Just as he begins to saw, he gets an unlikely visitor. His great-aunt Winnie is an independent soul, sister of his great-uncle Wilton who left Hollis the Mountain Lair. She always fly-fished at the Mountain Lair when she felt "the call" and usually hauled out a mess of bass or even trout.

"Hey there!" she calls cheerfully, striding down the path. She carries a creel that Hollis knows contains her secret box of invincible flies, some made by her grandfather that date back nearly a century. A small, trim figure of indeterminate age, Winnie wears rubber boots in all weather and is the most self-sufficient sane person Hollis knows.

"Hey Winnie!" he replies, gratefully setting down the saw.

"Figured the blueberries were out, so if the fish are ignoring me, I can still bake a pie," she explains, advancing toward the pile of birch logs. "You're not throwing these out are you?"

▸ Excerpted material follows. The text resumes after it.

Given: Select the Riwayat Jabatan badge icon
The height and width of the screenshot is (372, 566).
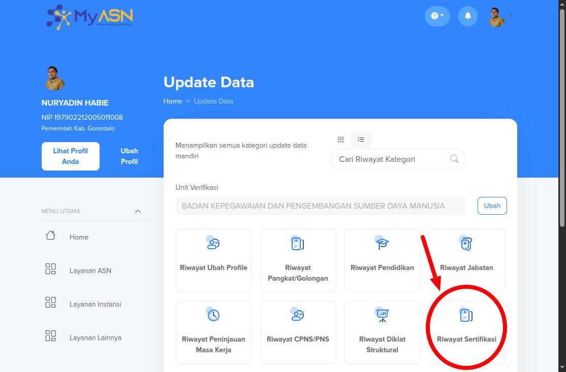Looking at the screenshot, I should point(466,244).
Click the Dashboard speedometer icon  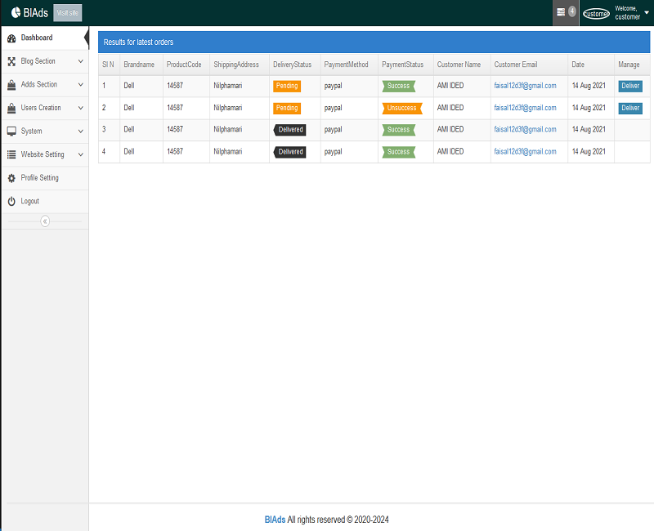coord(11,38)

"Just to the brush pile," says Hollis. "This garbage thing gets out of hand so quickly."

"Don't I know it," says Winnie. "Well, if you've got some of those cat-food containers, I'll take some of the birch bark off your hands."

"Help yourself," he says. "What are you going to do with them?"

"Christmas presents," she says. "Might as well stay on top of something!"

Great-Aunt Winnie's birch bark votives

You need: cat-food or tuna-fish can (cleaned out, for sure), votive candle jute or rough twine bark from a dead birch branch, glue, and clothespins. Peel the bark off the branch -- try to keep it in one piece. Fit it around the empty can so it fits snugly. Then, liberally coat the can and concave side of the bark with glue. Fit into place. (Clothespins will help.) When dry, a day later, take a length of twine and wrap it around birch bark by the middle. Tie in a bow, snip ends so they're even. Trim the birch bark around the top, and place candle in can. A pair of these make a fine holiday gift. Cost: $0. Hardcore crafties can wrap a candlewick around a pencil and place over can, melt paraffin, and fill the container.

Sally Cragin edits Button, New England's tiniest magazine of poetry, fiction, and gracious living.